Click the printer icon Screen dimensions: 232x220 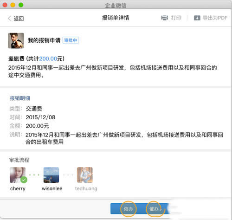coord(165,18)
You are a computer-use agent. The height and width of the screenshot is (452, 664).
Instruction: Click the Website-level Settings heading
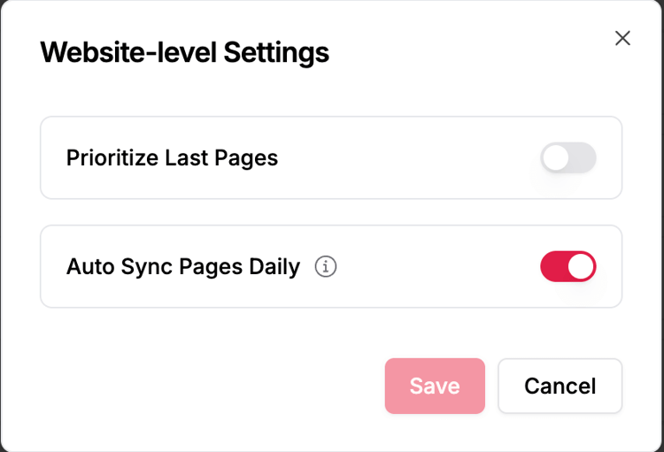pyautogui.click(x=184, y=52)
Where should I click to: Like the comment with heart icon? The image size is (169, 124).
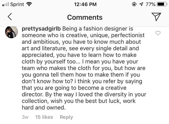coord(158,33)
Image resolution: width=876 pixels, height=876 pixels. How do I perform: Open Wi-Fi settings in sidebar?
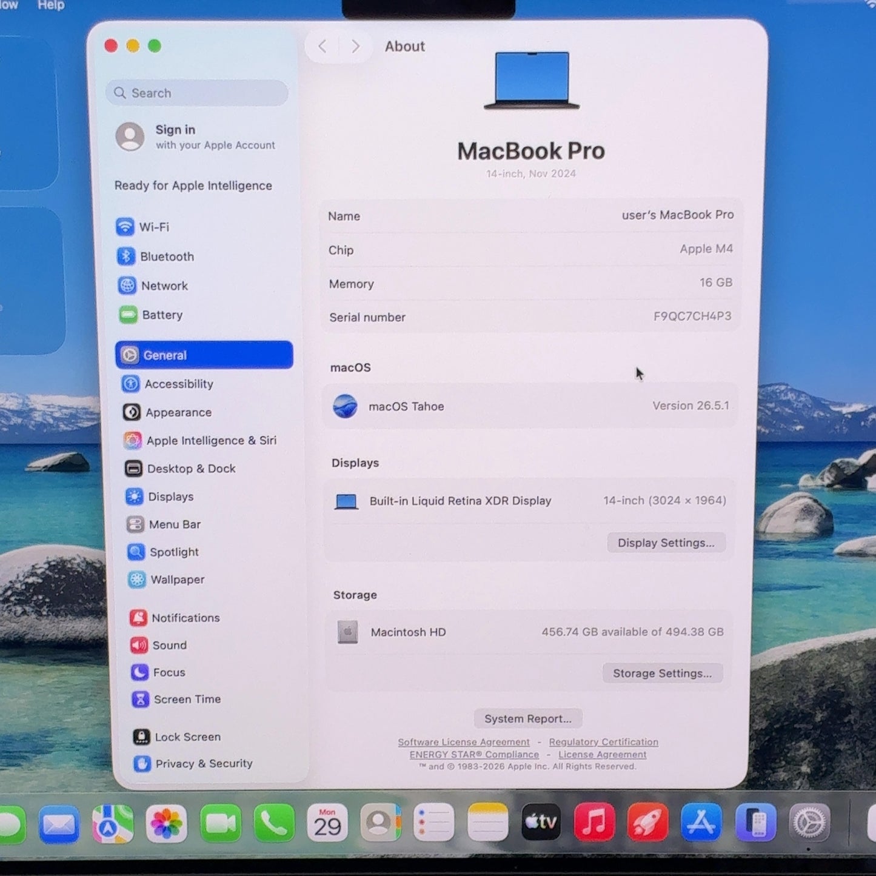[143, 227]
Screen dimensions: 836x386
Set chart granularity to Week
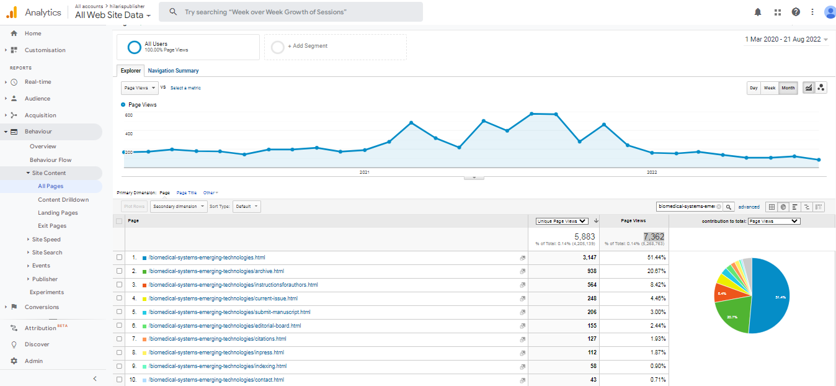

----

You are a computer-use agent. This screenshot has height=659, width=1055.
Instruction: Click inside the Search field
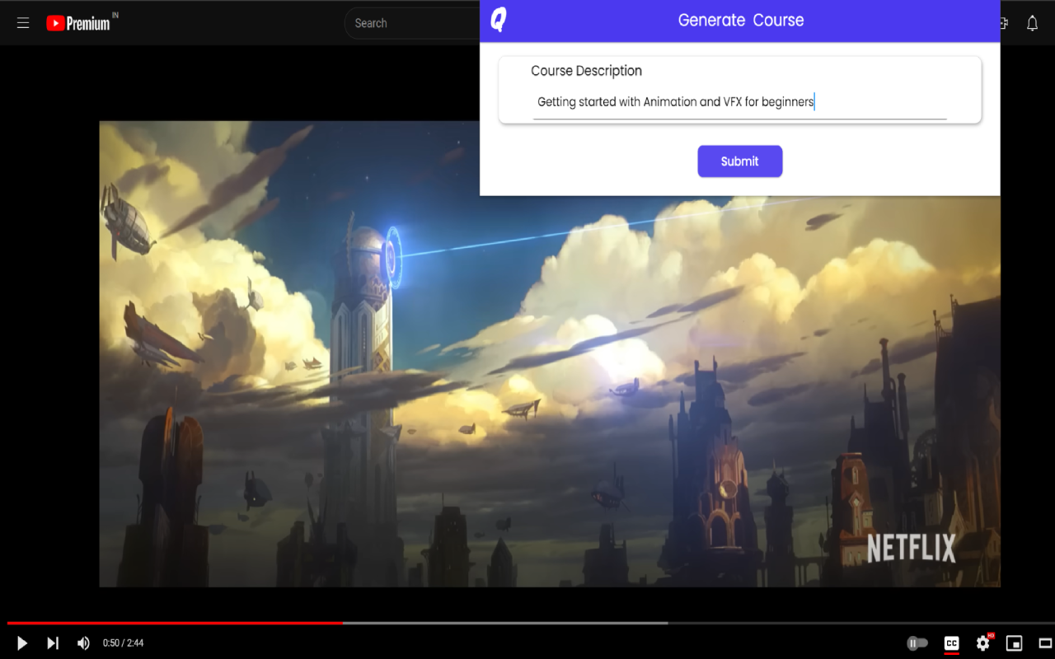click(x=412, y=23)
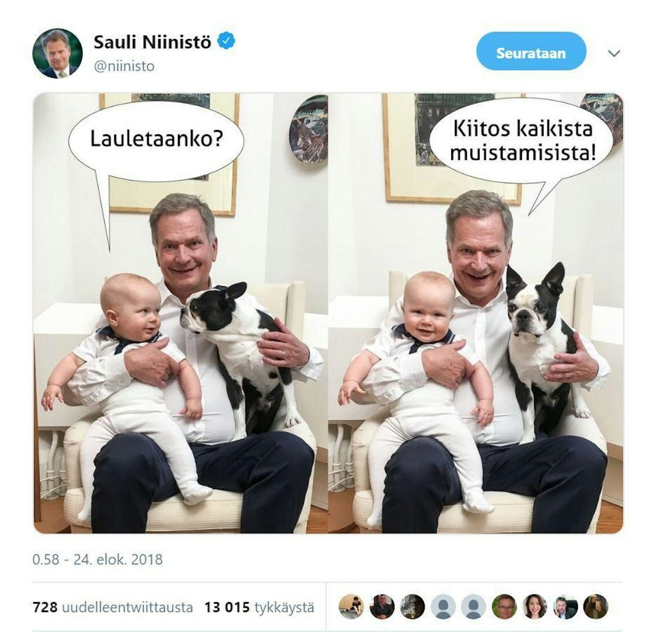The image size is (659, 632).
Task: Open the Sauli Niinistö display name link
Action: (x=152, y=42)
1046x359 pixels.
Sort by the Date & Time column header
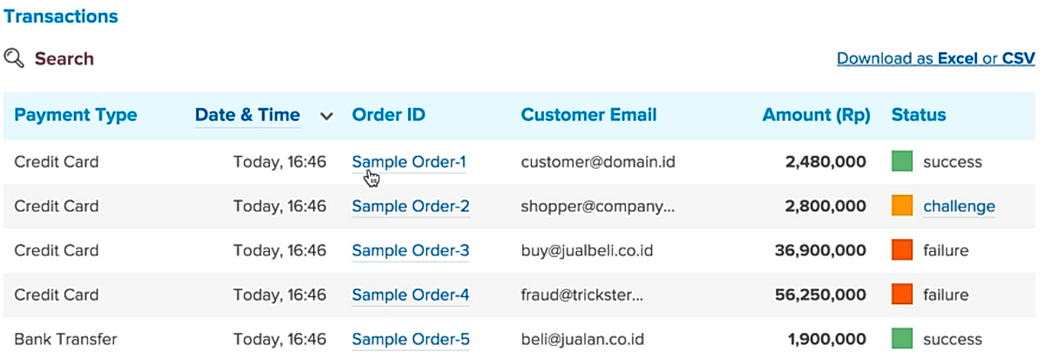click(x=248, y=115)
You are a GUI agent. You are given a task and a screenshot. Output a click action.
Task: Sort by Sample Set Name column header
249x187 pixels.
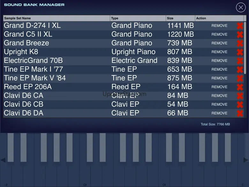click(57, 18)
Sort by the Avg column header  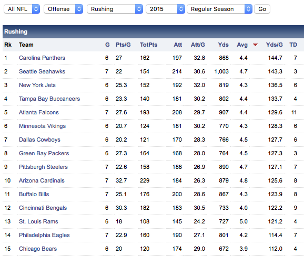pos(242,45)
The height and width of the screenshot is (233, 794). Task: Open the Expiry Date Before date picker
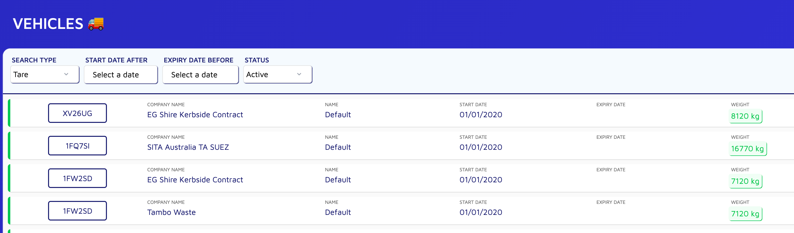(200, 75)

----

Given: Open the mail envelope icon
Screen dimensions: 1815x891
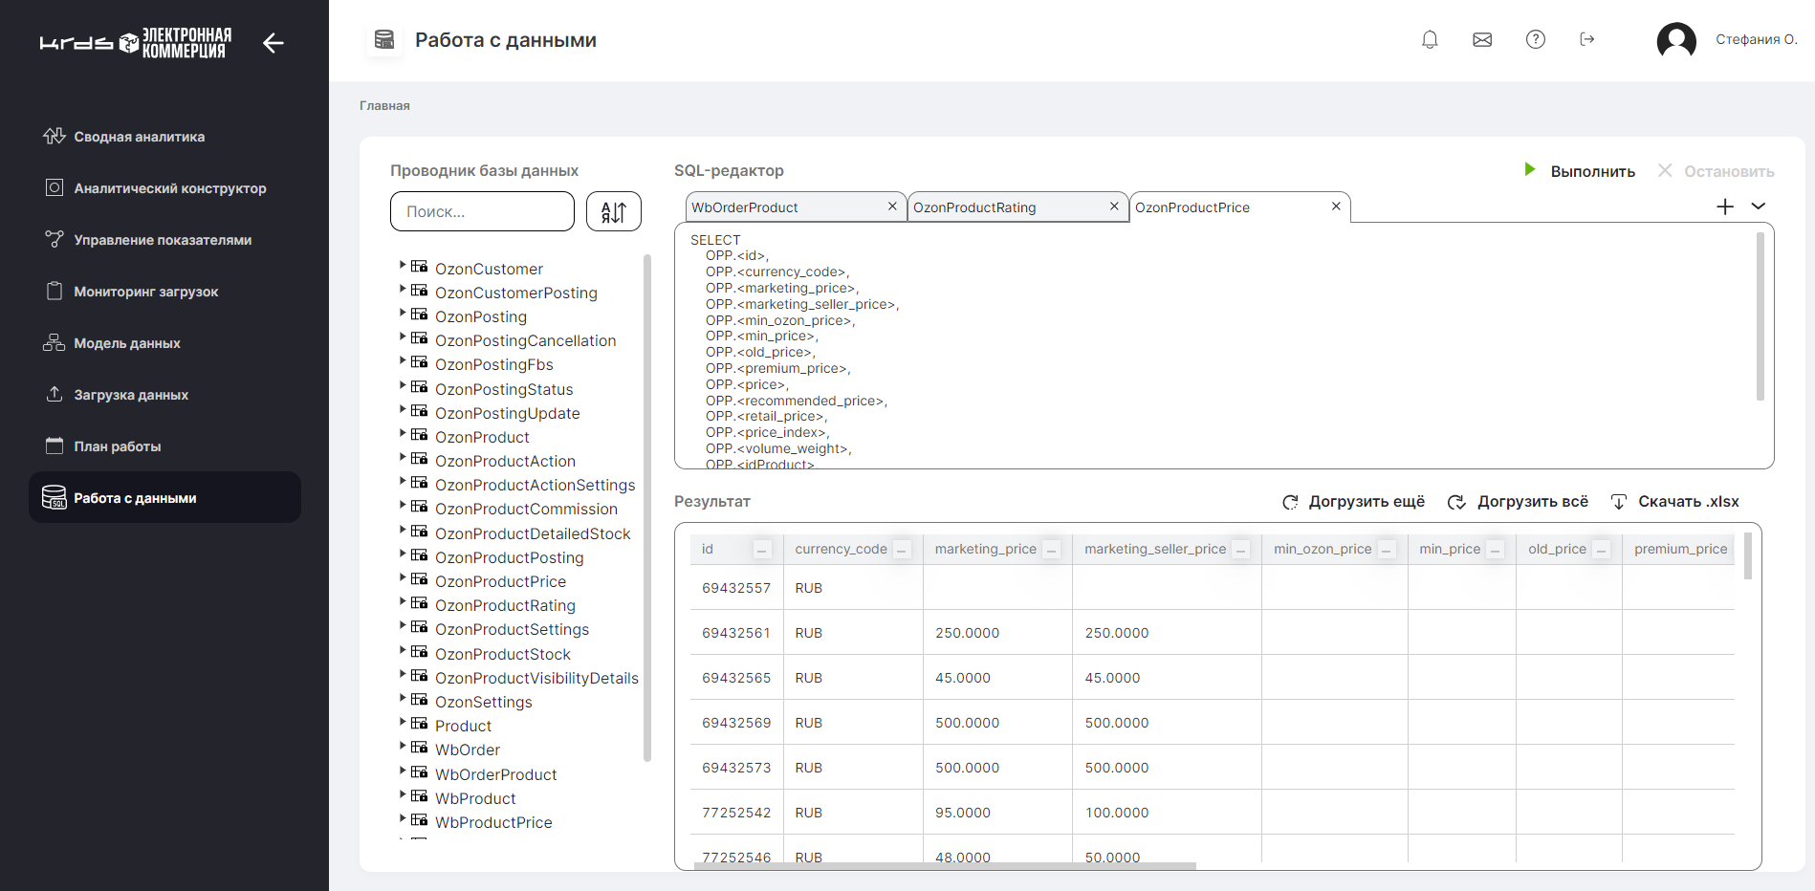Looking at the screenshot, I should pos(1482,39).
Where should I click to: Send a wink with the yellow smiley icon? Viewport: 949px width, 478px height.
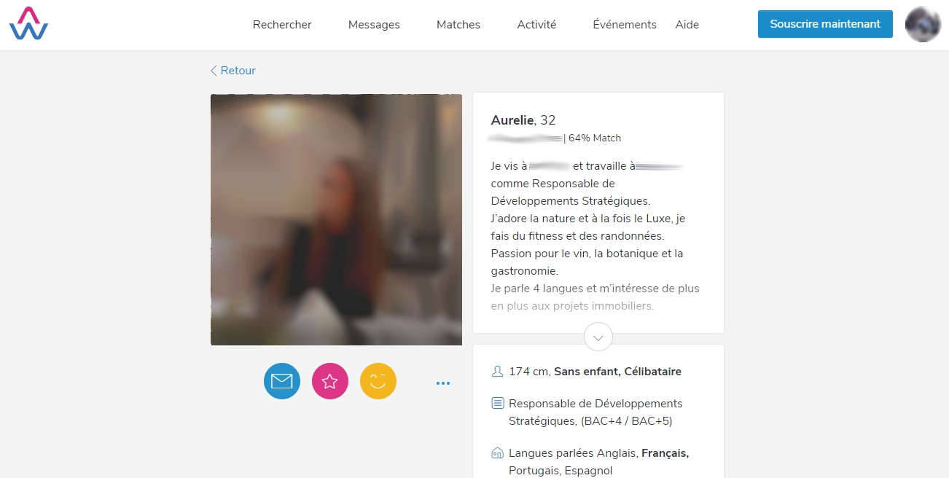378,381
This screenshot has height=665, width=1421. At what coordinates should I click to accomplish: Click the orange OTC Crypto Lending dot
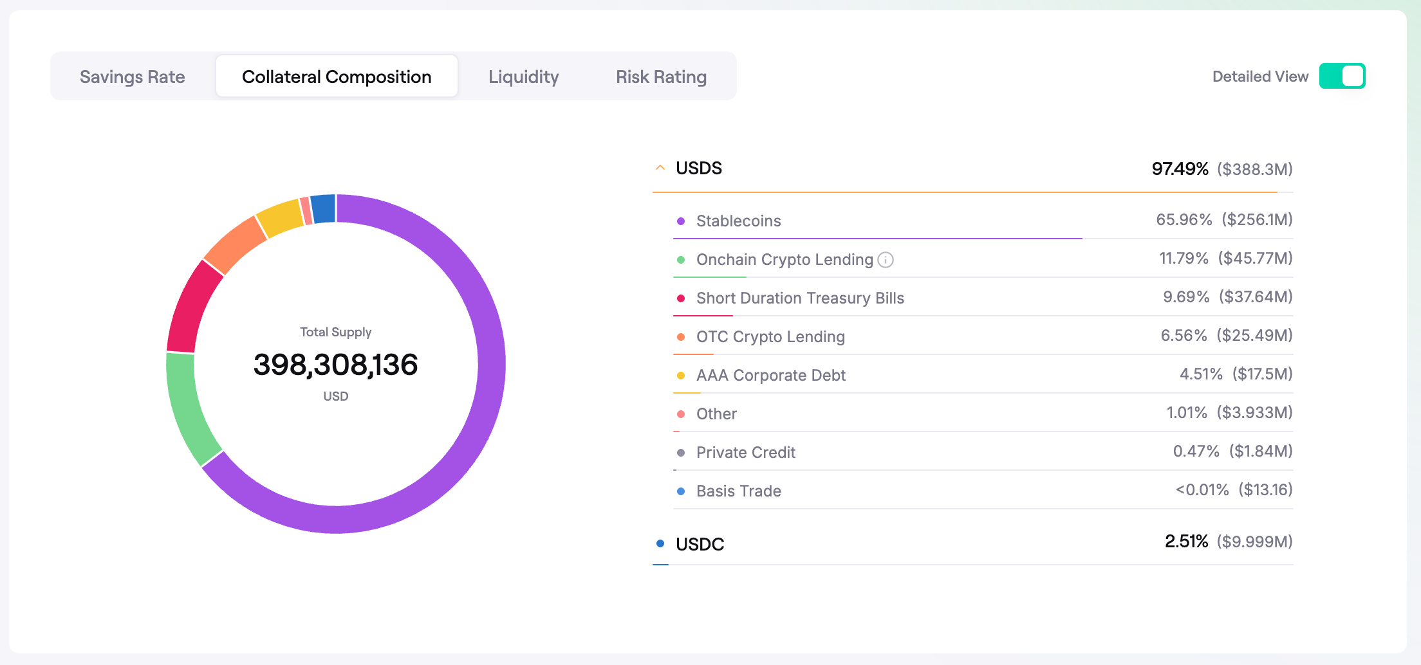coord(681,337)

----

-- Exercise aim --
Once the line with "Image resolution: width=876" is found in the data above, reproduce it and each line after it exactly, through the line with "Set chart granularity to Week". Omit the pictures.

-- Your solution --
Image resolution: width=876 pixels, height=876 pixels. How do I perform: Open Wi-Fi settings in sidebar?
[143, 227]
Screen dimensions: 836x386
Set chart granularity to Week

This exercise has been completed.